▸ Exercise prompt: Arrange the listing's lines from the one containing "Where should I click to: Open" through the one containing "will pyautogui.click(x=20, y=111).", inclusive, as a numbered list, omitting any blank lines.

▸ Records for the task:
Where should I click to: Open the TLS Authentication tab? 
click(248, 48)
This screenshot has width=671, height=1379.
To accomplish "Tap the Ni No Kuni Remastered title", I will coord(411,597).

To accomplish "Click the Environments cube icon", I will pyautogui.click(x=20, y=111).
--
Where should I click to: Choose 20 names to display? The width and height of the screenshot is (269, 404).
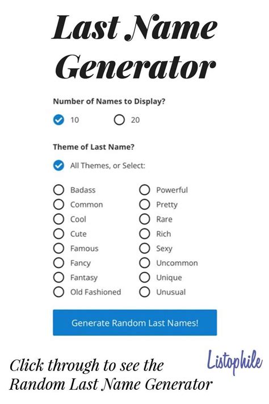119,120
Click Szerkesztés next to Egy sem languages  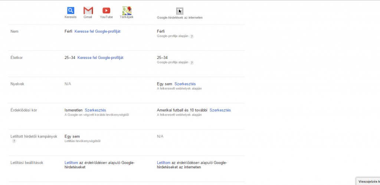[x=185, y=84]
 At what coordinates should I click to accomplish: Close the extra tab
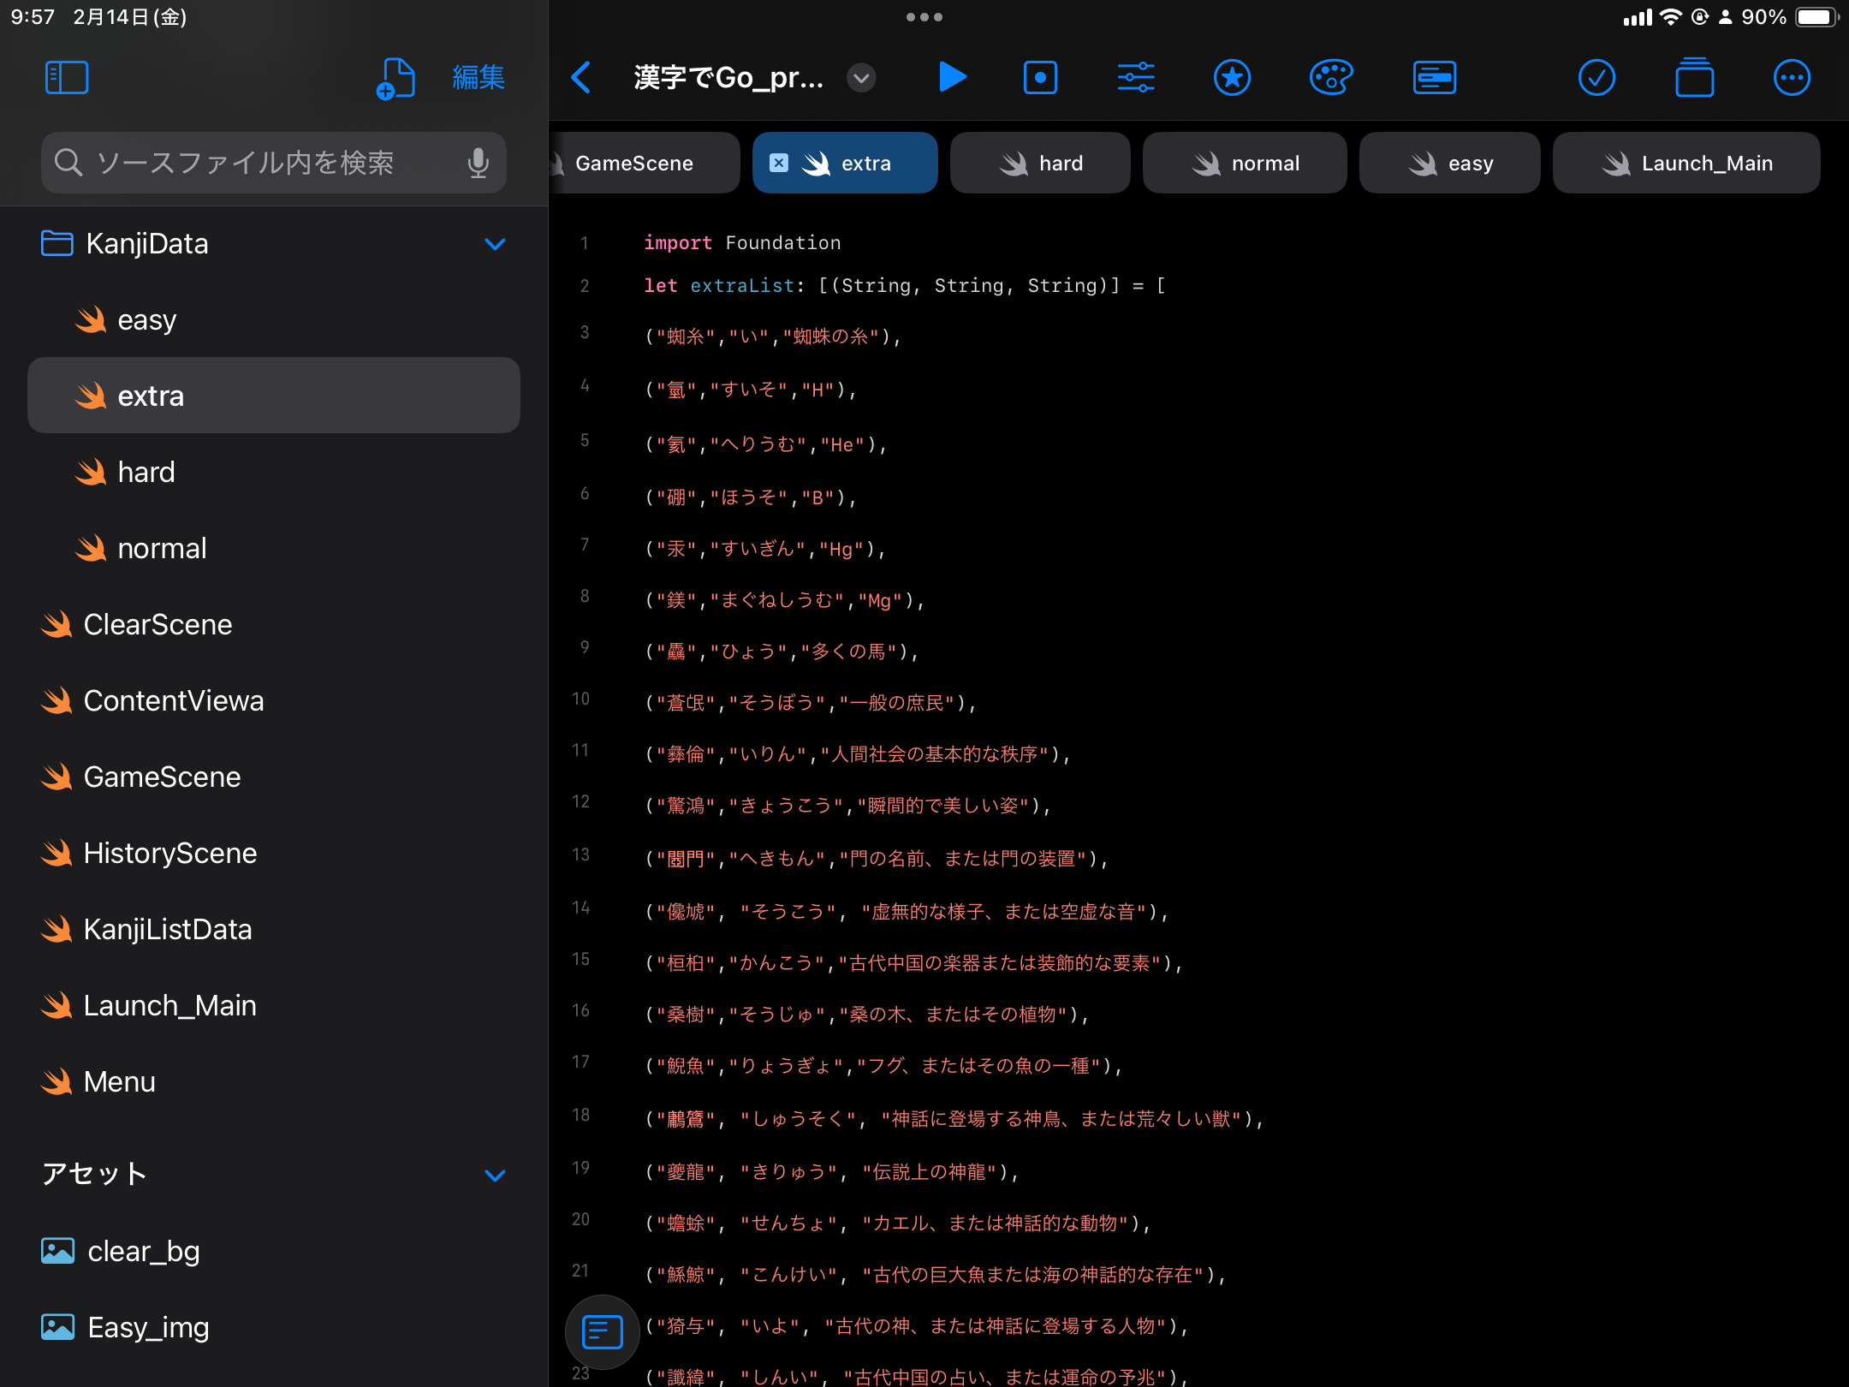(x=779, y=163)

▸ Solution below:
1. Where should I click to: Open the TLS Authentication tab? 
2. click(248, 48)
3. This screenshot has width=671, height=1379.
4. To accomplish "Tap the Ni No Kuni Remastered title", I will coord(411,597).
5. To accomplish "Click the Environments cube icon", I will pyautogui.click(x=20, y=111).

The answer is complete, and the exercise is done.